Para investor berharap, pembangunan infrastruktur berlangsung cepat. “Pemerintah kesulitan mencari investor, belum lagi masalah pembebasan lahan,” papar Anil. Penguatan ekonomi terhambat. Dampaknya, bisa meningkatkan risiko investasi.
Risiko investasi tercermin dari indikator credit default swap (CDS) Indonesia tenor 5 tahun, kemarin (28/4) naik ke 161,77, dari hari sebelumnya 159,76. Level tertinggi tahun ini pada 6 Januari di 177,66.
Risiko juga datang dari potensi melemahnya rupiah. Kepala Ekonom Samuel Sekuritas Lana Soelistianingsih menilai, pelemahan rupiah pada Senin (27/4) murni akibat koreksi bursa saham. Sementara pada Selasa (28/4) lebih dipengaruhi oleh aksi defensif investor jelang pertemuan The Federal Open Market Committee (FOMC).
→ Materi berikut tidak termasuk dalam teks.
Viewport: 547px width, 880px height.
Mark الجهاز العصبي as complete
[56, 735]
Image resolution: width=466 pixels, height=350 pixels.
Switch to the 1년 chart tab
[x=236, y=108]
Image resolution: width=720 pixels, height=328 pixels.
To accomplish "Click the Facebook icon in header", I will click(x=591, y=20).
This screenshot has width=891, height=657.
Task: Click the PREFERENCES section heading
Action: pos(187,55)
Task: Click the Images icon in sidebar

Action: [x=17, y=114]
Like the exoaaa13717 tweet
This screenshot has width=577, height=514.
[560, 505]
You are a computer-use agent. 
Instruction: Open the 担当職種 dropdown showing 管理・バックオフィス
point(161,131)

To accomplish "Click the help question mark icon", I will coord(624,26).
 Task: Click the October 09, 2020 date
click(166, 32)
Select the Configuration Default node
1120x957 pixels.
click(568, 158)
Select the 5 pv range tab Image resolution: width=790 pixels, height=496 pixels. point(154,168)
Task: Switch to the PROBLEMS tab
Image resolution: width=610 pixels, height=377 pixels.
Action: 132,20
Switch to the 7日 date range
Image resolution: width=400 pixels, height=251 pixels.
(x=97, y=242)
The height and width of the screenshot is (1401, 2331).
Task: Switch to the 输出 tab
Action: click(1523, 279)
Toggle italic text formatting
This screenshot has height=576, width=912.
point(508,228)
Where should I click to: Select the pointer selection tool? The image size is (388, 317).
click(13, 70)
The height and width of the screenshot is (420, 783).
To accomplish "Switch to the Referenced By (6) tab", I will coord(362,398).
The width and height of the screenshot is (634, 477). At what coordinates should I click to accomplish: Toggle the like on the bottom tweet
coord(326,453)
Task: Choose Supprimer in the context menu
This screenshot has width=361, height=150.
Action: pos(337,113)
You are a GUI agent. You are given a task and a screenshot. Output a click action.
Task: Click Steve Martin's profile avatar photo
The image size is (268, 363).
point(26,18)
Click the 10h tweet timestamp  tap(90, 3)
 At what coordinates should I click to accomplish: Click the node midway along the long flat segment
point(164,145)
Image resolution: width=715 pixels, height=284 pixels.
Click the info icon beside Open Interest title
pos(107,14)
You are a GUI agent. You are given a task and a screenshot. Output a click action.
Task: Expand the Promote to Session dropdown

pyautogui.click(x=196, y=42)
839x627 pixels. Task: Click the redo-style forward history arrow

Lana menebak, kurs rupiah di akhir semester I-2015
Rp 13.200, karena tingginya permintaan dollar guna membayar utang swasta dan pemerintah di Juni. Akhir tahun, rupiah menguat ke 12.800, karena realisasi pembangunan. Tresuri bank Eropa di Singapura sepakat dengan Lana. "Tapi, pertengahan tahun, rupiah ke Rp 12.700 dan di akhir tahun Rp 13.200," katanya.
Anil menambahkan, investor asing tak tertarik masuk karena risiko pelemahan rupiah. Sedang investor domestik menunggu sampai yield di 7,9% untuk SUN tenor 10 tahun yang bisa tercapai di kuartal II. Pasar SUN baru pulih kuartal IV-2015, asal inflasi stabil. Prediksinya inflasi tahunan di 5%.
Desmon Silitonga, analis obligasi PT Millenium Danatama Asset Management, melihat, pasar obligasi berpotensi tertekan hingga akhir Juni. Tapi tekanan tak berlanjut, sebab pemerintah memiliki instrumen bond stabilization framework.
Ini memungkinkan BI intervensi dengan membeli SUN di pasar sekunder saat yield obligasi tak wajar. Ia memprediksi, yield obligasi 10 tahun di semester I-2015 di 7,7%-7,8%. Sementara akhir tahun 7%-7,2% dengan asumsi nilai tukar di bawah Rp 13.000.